What is Tensile?

What is Tensile?#

Every problem that can be solved with a generalized algorithm can be customized based on the application. When solving problems on AMD GPUs, which are highly configurable and provide many choices for distributing workload, hardware resources, vector parallelization, or unrolling loops, it is important to know your best choices to ensure correct results with the best performance.

One way to find the optimal configuration is using parametrized benchmarks. You can choose parameters and problem sizes of your interest and try different combinations of these values to gain insight on their effectiveness on correctness and performance. Once these combinations are validated for correctness and performance advantage, each of them is considered a valid “solution” to the problem.

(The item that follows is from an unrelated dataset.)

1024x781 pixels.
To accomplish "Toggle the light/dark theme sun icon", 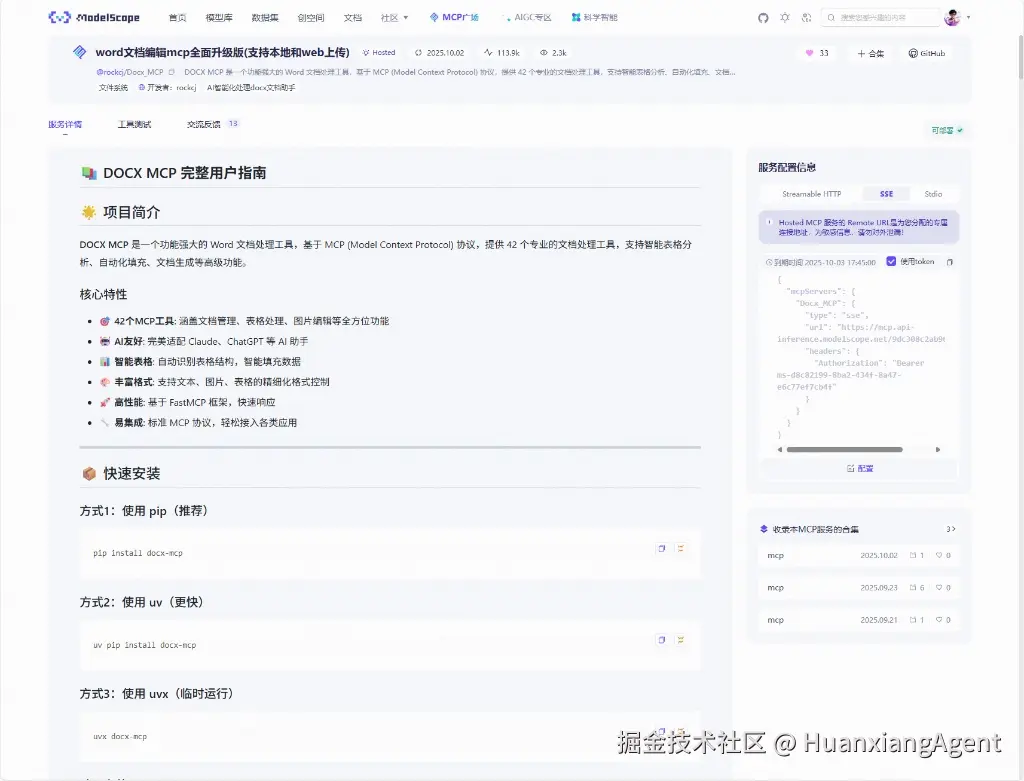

In a GEMM context, each solution generates a unique kernel whose code implements the GEMM algorithm, specialized by fixed parameters. For example, a solution with parameter ThreadTile: [4, 8] generates a kernel that solves the GEMM problem in a slightly different way than a solution with parameter ThreadTile: [8, 16]. Both can achieve the same numerical results, but one might perform better than the other under certain circumstances.

One of the main goals of Tensile is to gather the fastest possible kernels to solve any variation of the given problem, based on insights gained from benchmarking. This helps the Tensile API users to get the best possible performance solutions for their problems without requiring domain expertise in AMD GPUs.